Despite the recent success of artificial neural networks on a variety of tasks, we have little knowledge or control over the exact solutions these models implement. Instilling inductive biases -- preferences for some solutions over others -- into these models is one promising path toward understanding and controlling their behavior. Much work has been done to study the inherent inductive biases of models and instill different inductive biases through hand-designed architectures or carefully curated training regimens. In this work, we explore a more mechanistic approach: Subtask Induction. Our method discovers a functional subnetwork that implements a particular subtask within a trained model and uses it to instill inductive biases towards solutions utilizing that subtask. Subtask Induction is flexible and efficient, and we demonstrate its effectiveness with two experiments. First, we show that Subtask Induction significantly reduces the amount of training data required for a model to adopt a specific, generalizable solution to a modular arithmetic task. Second, we demonstrate that Subtask Induction successfully induces a human-like shape bias while increasing data efficiency for convolutional and transformer-based image classification models.

Figures (12)

• Figure 1: Subtask Induction localizes a subnetwork that implements a certain subtask in a trained neural network and transfers it to a randomly initialized model, thereby instilling an inductive bias towards solutions utilizing the specific subtask. The figure above illustrates the 3 stages of Subtask Induction in our experiments: we first train for a binary weight-level mask representing the subnetwork for a specific subtask through subnetwork discovery, then perform subnetwork transfer by copying the subnetwork weights to a newly initialized model and keep it frozen while optimizing the re-initialized weights. We demonstrate through two experiments that transferring subnetworks effectively and reliably instills desired inductive biases.

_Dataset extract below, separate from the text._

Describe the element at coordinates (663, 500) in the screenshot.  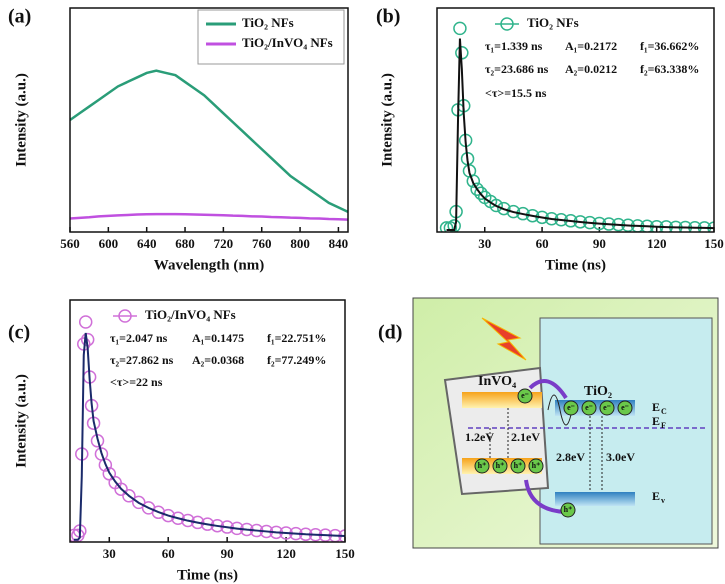
I see `level-sub: v` at that location. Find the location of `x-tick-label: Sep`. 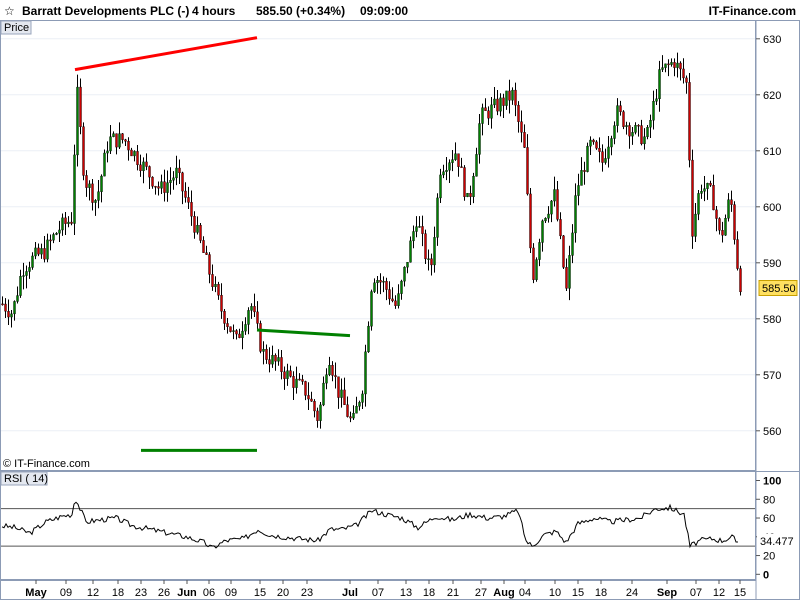

x-tick-label: Sep is located at coordinates (667, 593). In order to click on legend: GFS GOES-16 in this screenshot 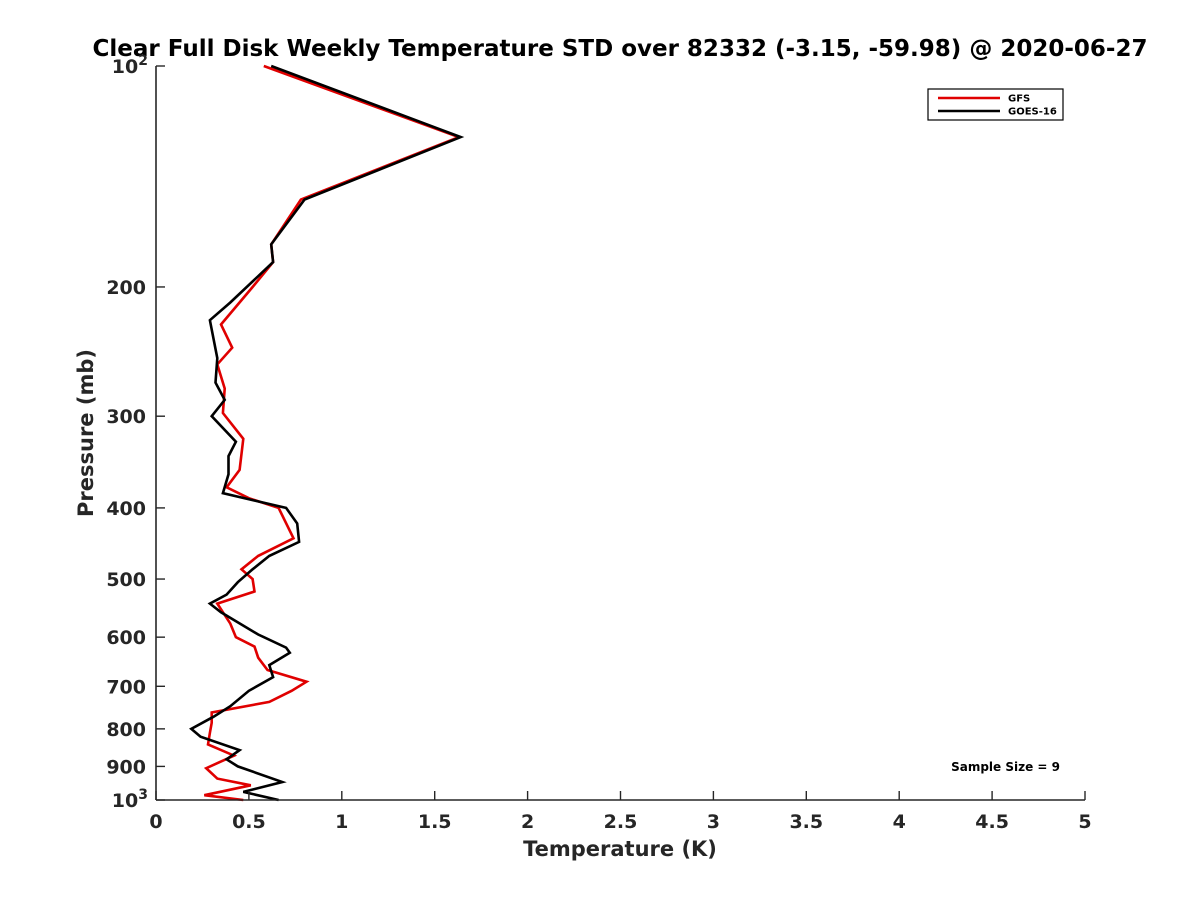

• Figure 2: Graphical illustration of our experimental setup. We setup two tasks such that $T_1 \vcentcolon= S_1 \otimes S_2$, $T_2 \vcentcolon= S_1 \otimes S_3$, where "$\otimes$" stands for some combination of subtasks $S_n$. Note that the subtask $S_1$ is shared between $T_1$ and $T_2$. We train a model on $T_1$, then perform Subtask Induction by localizing and transferring the shared subtask $S_1$ to a new model trained on $T_2$. We find that transferring the subnetwork improves the model's ability to learn $T_2$ significantly compared to various controls.

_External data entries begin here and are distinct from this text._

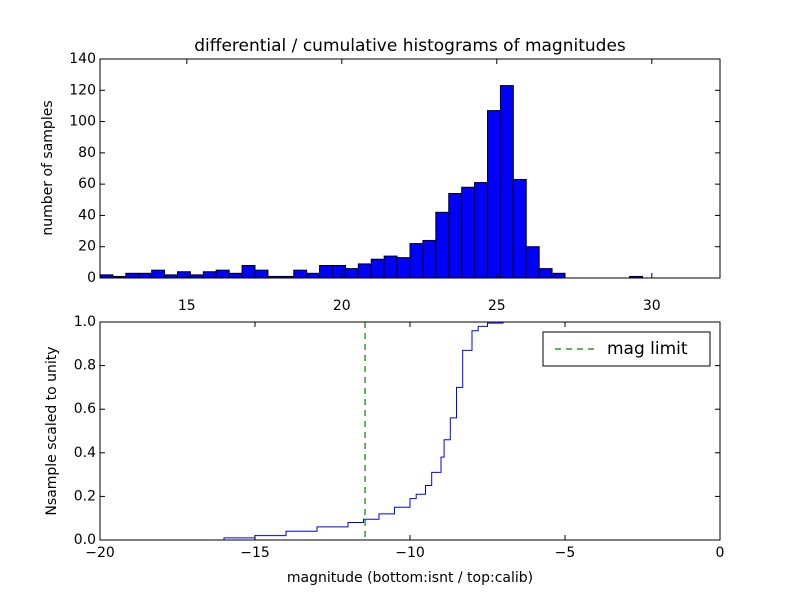  What do you see at coordinates (87, 247) in the screenshot?
I see `y-tick-label: 20` at bounding box center [87, 247].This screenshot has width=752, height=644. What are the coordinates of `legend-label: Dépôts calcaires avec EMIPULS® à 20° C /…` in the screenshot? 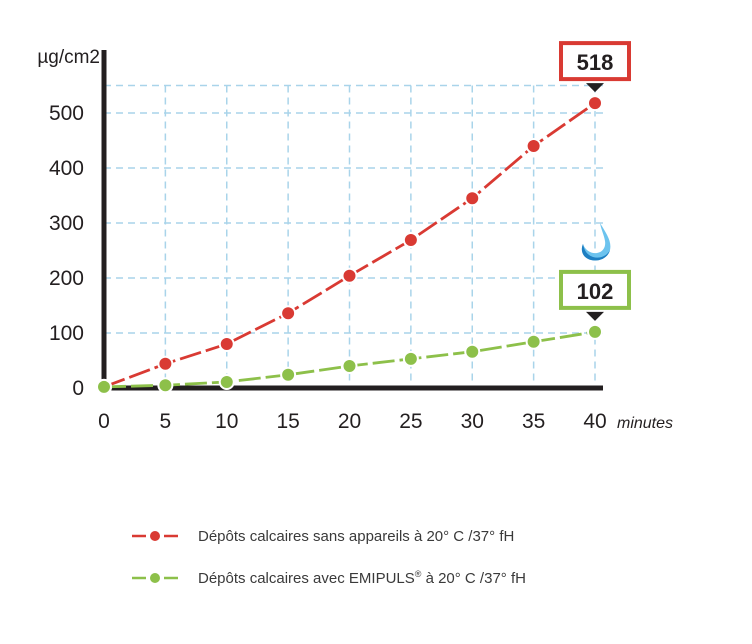 It's located at (362, 578).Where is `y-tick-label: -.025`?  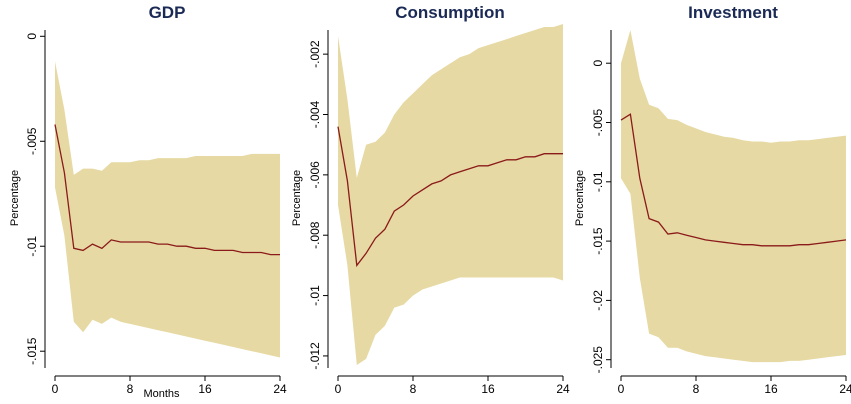
y-tick-label: -.025 is located at coordinates (598, 360).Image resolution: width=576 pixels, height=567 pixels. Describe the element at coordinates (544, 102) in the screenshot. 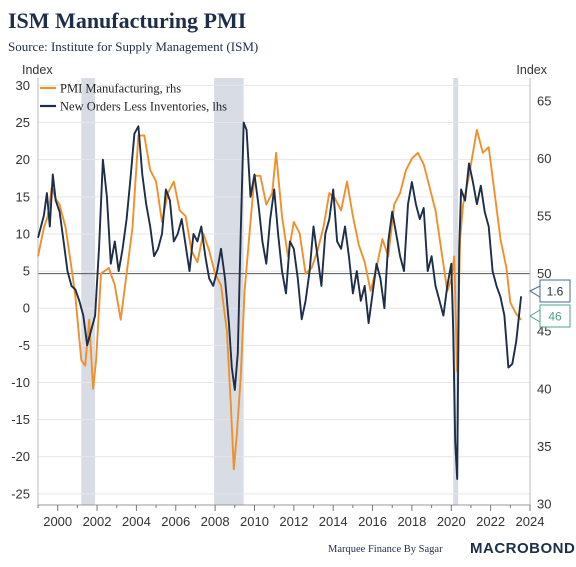

I see `right-tick-label: 65` at that location. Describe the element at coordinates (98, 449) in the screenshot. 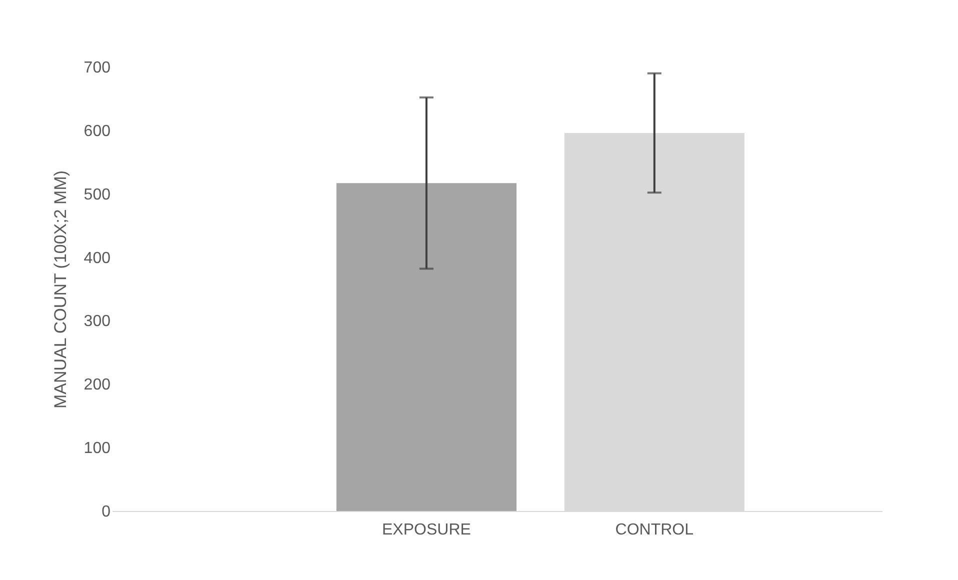

I see `y-tick-label: 100` at that location.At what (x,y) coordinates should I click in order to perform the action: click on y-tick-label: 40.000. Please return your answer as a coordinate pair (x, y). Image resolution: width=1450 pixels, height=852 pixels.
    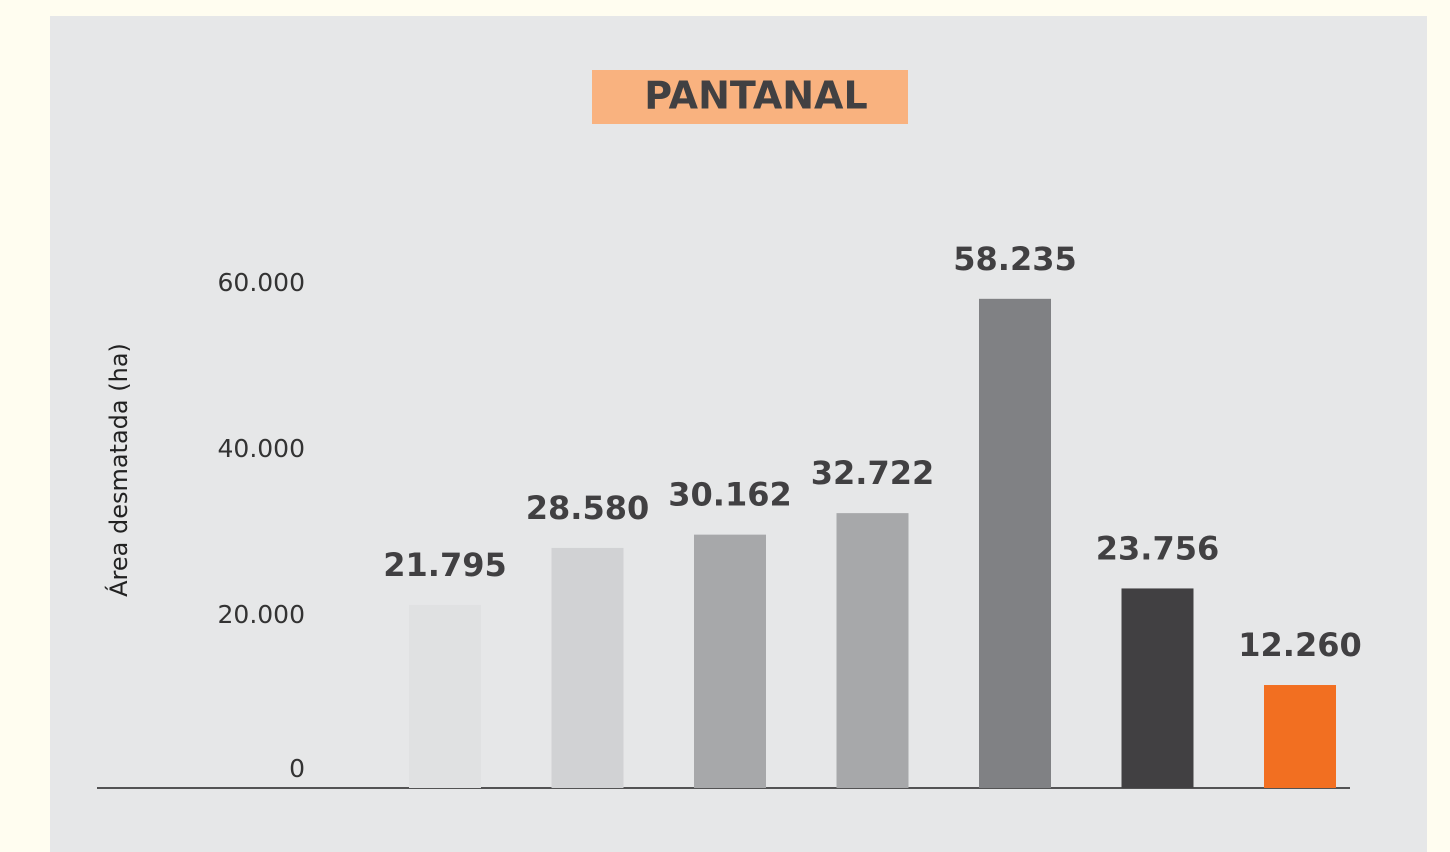
    Looking at the image, I should click on (262, 448).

• Figure 3: Test accuracy vs number of disambiguation training samples. Left: average over all model configurations (GPT-2, 2 to 12 layers), right: One configuration (GPT-2, 12 layers) with standard deviation across 5 runs. The horizontal axis is in log scale. Trials shown in Figure include Subtask Induction compared against 3 controls: randomly initialized model, transferring randomly sampled subnetworks, and transferring the entire model trained on $T_1$. Despite transferring less than 10% of all parameters, Subtask Induction yields comparable and often higher accuracy compared to transferring the entire model and boosts data efficiency significantly compared to random controls.
• Figure 4: Qualitative evaluation of Mean-pooled ImageNet. Semantic segmentation followed by mean pooling retains most shape information in a naturalistic way while erasing local texture. origin=c]180 Correct labels: elephant, knife, bottle, airplane, bird, dog.
• Figure 5: Training dynamics Comparison, Subtask Induction and training from scratch for ResNet18 and ViT. Upper: evaluation accuracy on original ImageNet images, lower: evaluation accuracy on Mean-Pooled Imagenet. Models initialized with Subtask Induction reach higher accuracies with fewer optimization steps and retain a much higher accuracy on Mean-pooled ImageNet.